Donnerstag, 13. Februar 2014

Rohkost Tag 5 - 7 Informationen für den Anfang der veganen Rohkost

Moin,
nachdem mein erster Rohkosteintrag geprägt war von ersten Eindrücken, Informationsüberforderung und  Begeisterung, versuche ich jetzt etwas strukturierter vorzugehen. Im Gegensatz zu der Vegan-For-Fit-Challenge gibt es für die Rohkost keine konkrete Anleitung. Im WWW wimmelt es von Blogs, Bücher, Foren und Artikeln zu dem Thema mit einer riesigen Bandbreite an Informationen, worauf geachtet werden sollte. Daher werde ich hier mit angeben, auf welche Quellen ich mich beziehe (welche ich aus reinem Bauchgefühl heraus auswähle - ganz rohkost, äääh intuitiv eben)
Informationen, die in allen Quellen gleich erhalten sind:
Was bedeutet rohköstliche Ernährung? - Rohköstliche Ernährung setzt sich aus möglichst naturbelassenen, also wenig verarbeiteten,  kaum erwärmten Lebensmitteln zusammen. Mit kaum erwärmten Lebensmitteln ist gemeint, dass keine der Bestandteile über 43 Grad erhitzt wurde.

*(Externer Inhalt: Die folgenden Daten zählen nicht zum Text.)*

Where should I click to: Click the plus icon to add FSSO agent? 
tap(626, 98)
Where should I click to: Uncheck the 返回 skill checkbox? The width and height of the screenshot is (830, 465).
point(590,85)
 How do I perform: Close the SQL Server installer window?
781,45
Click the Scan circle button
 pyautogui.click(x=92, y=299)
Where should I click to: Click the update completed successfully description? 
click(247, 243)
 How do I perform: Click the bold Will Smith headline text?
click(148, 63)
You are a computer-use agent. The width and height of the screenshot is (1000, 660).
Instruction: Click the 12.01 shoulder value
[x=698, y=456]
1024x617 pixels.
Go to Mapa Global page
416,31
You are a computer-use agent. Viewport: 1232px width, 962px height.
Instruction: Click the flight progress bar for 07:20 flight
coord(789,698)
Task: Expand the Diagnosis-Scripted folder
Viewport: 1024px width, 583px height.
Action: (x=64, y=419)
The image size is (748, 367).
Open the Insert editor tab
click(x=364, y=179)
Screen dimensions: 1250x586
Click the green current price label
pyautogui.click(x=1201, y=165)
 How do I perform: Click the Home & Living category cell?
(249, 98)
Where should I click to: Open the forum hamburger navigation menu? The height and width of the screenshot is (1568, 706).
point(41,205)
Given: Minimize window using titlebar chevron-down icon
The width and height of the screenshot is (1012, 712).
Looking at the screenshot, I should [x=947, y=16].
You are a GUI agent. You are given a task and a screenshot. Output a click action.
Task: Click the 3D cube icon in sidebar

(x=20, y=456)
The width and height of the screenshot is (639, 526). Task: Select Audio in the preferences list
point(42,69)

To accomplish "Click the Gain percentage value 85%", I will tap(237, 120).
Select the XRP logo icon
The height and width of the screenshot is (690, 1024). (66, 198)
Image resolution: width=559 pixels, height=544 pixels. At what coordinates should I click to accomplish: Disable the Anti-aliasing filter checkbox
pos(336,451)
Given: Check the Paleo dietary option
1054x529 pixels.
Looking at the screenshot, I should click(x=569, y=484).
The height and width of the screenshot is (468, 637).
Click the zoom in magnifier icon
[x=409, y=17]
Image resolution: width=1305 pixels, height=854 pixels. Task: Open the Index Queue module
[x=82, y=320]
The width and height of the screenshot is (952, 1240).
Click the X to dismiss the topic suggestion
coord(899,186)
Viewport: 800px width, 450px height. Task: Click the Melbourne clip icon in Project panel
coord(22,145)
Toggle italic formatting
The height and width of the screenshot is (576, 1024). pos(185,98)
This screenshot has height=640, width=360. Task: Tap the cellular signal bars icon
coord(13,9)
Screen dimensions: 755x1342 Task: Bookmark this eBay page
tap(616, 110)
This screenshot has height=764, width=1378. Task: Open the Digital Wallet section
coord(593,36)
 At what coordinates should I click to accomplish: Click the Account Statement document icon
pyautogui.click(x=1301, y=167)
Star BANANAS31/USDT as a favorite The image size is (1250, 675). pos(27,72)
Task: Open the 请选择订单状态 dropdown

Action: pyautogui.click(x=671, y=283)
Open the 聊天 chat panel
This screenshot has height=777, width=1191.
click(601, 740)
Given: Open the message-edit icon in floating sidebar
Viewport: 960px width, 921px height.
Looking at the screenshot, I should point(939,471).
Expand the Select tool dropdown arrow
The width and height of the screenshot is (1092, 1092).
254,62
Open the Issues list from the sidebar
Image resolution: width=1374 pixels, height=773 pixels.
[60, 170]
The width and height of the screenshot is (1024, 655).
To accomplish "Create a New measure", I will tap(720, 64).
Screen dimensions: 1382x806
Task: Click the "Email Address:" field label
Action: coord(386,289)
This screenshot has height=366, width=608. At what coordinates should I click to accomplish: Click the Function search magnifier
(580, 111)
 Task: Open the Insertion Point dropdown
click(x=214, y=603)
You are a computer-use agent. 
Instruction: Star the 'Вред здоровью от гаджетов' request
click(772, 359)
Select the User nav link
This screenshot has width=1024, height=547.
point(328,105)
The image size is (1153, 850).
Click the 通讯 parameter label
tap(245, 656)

So, da hört es auch schon auf. Ab hier beginnt die Bandbreite der Verwirrungen: Warum Rohkost? Was kann gegessen werden? Wie wird es zubereitet? Auf was für Zusammensetzungen muss ich achten? Ist Sport empfehlenswert? Entgiftung? Was ist mit unserem Wasser? Was für Küchengeräte brauch ich? Rohkost-Urkost-Sonnenkost???

Man merkt ziemlich schnell, dass man sich im Vorfeld gut informieren sollte. Ich mache hier mal eine kleine Sammlung von Informationsquellen, die ich für mein Experiment nutze. Wobei diese Zusammenstellung wie bereits geschrieben, rein intuitiv erfolgt. Ob ich jetzt gerade DIE Infos zusammentrage, kann ich nicht bescheinigen, aber es ist eine Mischung an Erkenntnissen, mit denen es mir bisher zumindest ziemlich gut geht.
Also:
- ich habe ein Buch gekauft, da ich lieber Bücher in den Händen halte, als vorm PC zu hocken. Meine Wahl fiel auf "Going Raw" von Judita Wignall. Warum gerade dieses Buch und keines der 1000 anderen, welche erhältlich sind? Ganz ehrlich???? Die Frau auf dem Cover sah hübsch aus (zumindest in der Kleinansicht im Internet) - ich bin auch nur ne Lesbe ;)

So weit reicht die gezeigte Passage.